How big a problem is accessibility on the Web? A report called Beyond ALT Text, published late in 2001 by Kara Pernice Coyne and her colleague, usability expert Jakob Nielsen, gives us a way to begin measuring the dimensions of the accessibility barrier.
The purpose of the Section 508 accessibility standards and the WCAG 1.0 is to establish parity between the experiences that people with and without disabilities have when they use Web-based resources. Beyond ALT Text gives us, for the first time, a measure of how great the disparity between these two groups is.
According to Coyne and Nielsen [2001, p. 3], users with disabilities were about three times less likely to succeed than users without disabilities in carrying out such routine Web tasks as searching for information and making purchases.
That's a huge discrepancy and it's not as though the control group of users without disabilities did all that well, either. The control group succeeded 78.2 percent of the time, as against about 26 percent for the users with disabilities [p. 4]. Twenty-six percent is just plain embarrassing. But the figures for people using screen readers and screen magnifiers are even worse: 12.5 percent and 21.4 percent, respectively [p. 4]. Coyne and Nielsen are careful to point out that these figures do not reflect incompetence or inexperience on the users' part: test participants who were blind had been using computers and assistive technology for more than three years [p. 127], and many of them were employed as knowledge workers [p. 124]. But even 78 percent is only a C+! Nothing to write home happily about. And 78 percent is high, say Coyne and Nielsen typically, usability studies find that the success rate is between 40 and 60 percent.

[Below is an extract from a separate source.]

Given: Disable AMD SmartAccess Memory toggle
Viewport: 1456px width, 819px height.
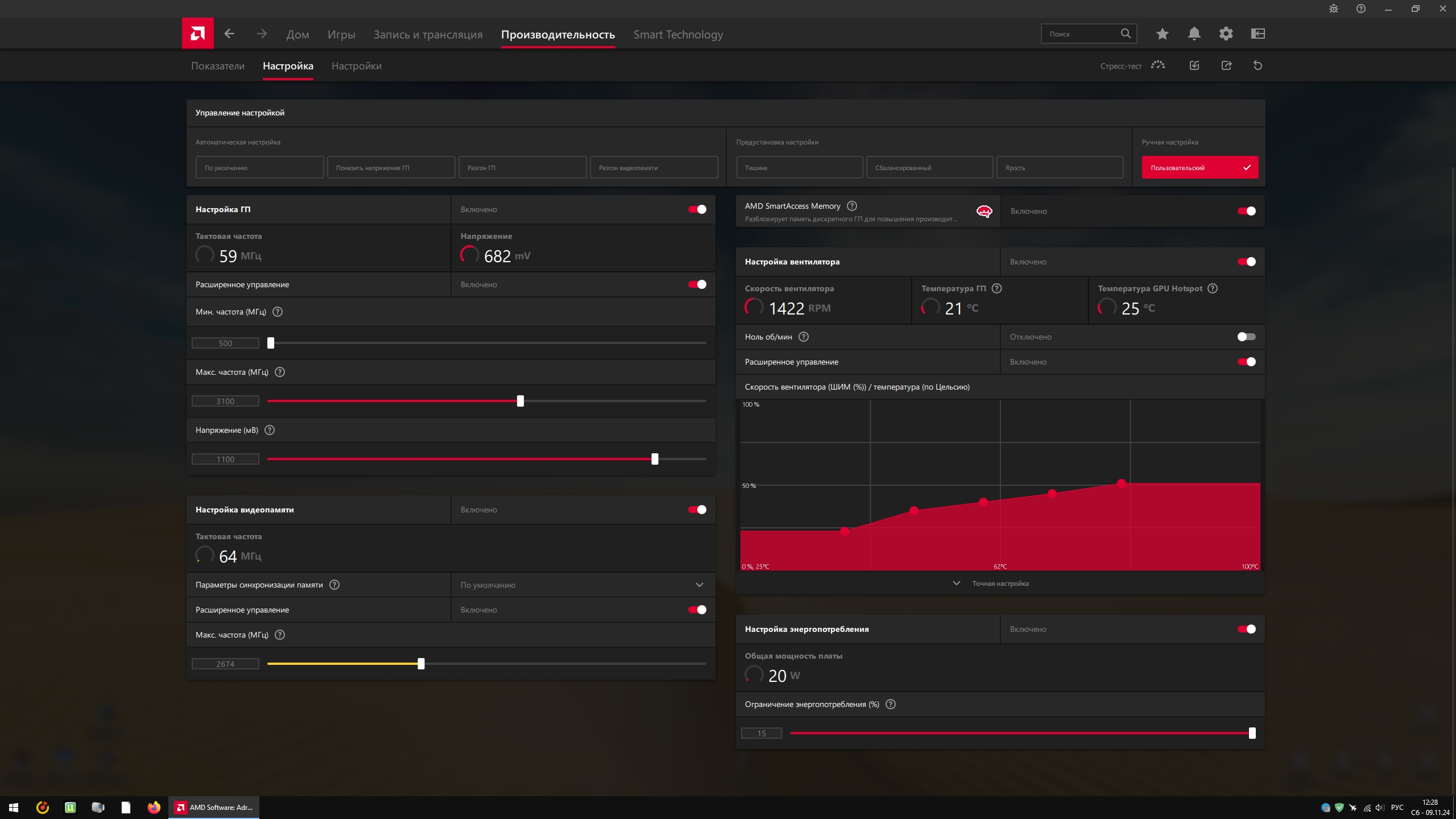Looking at the screenshot, I should click(1246, 211).
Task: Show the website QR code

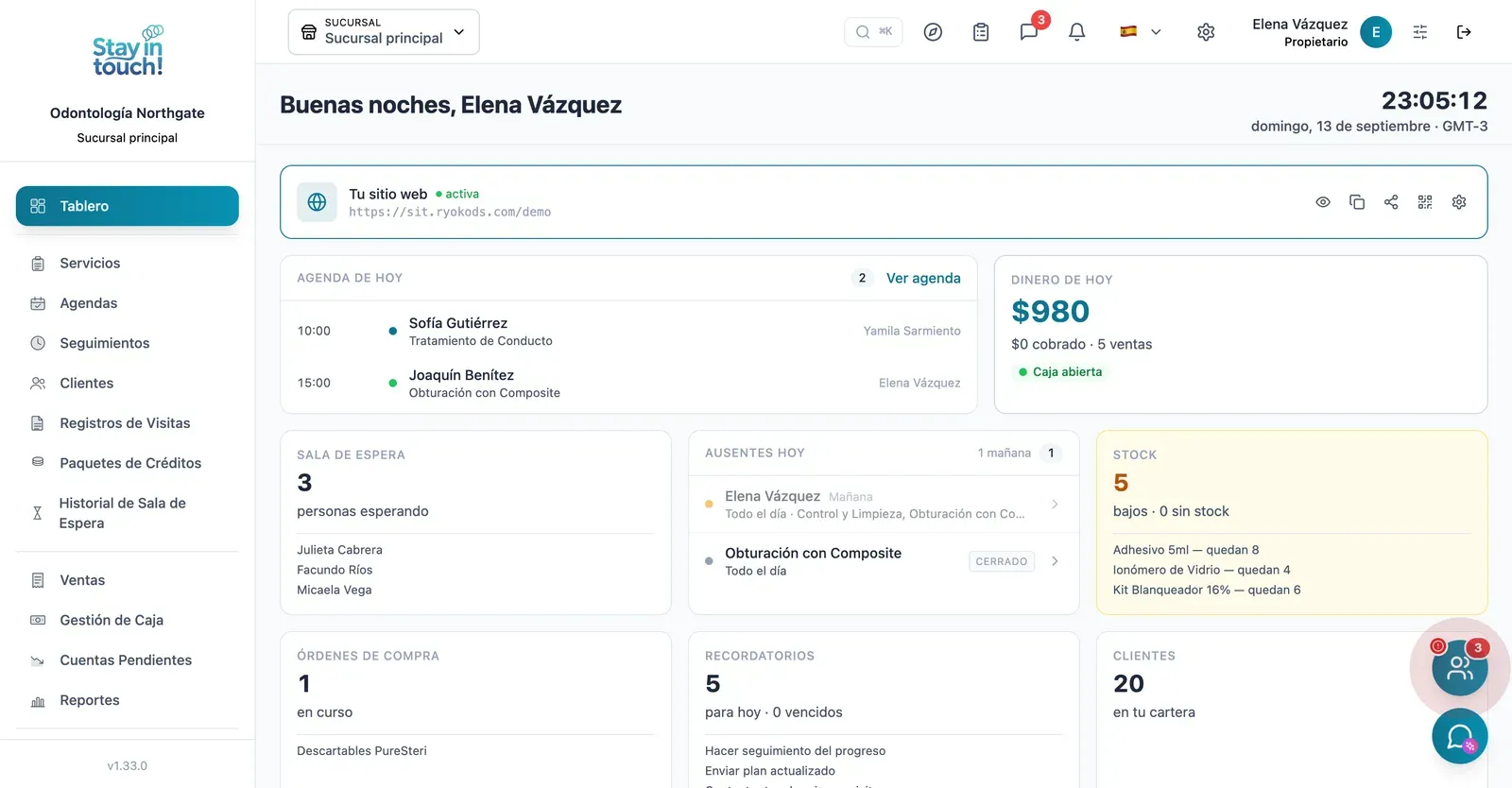Action: pos(1425,202)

That's an F. The good news is that there's really no place to go but up.
No one means for it to be like that we've never met anyone who deliberately set out to make a Web site that would be inaccessible to 50 million people (except for training purposes). But it happens just the same, not just once or twice but many times. Great Web experiences don't happen often enough for anyone, but for people with disabilities, great Web experiences are downright rare.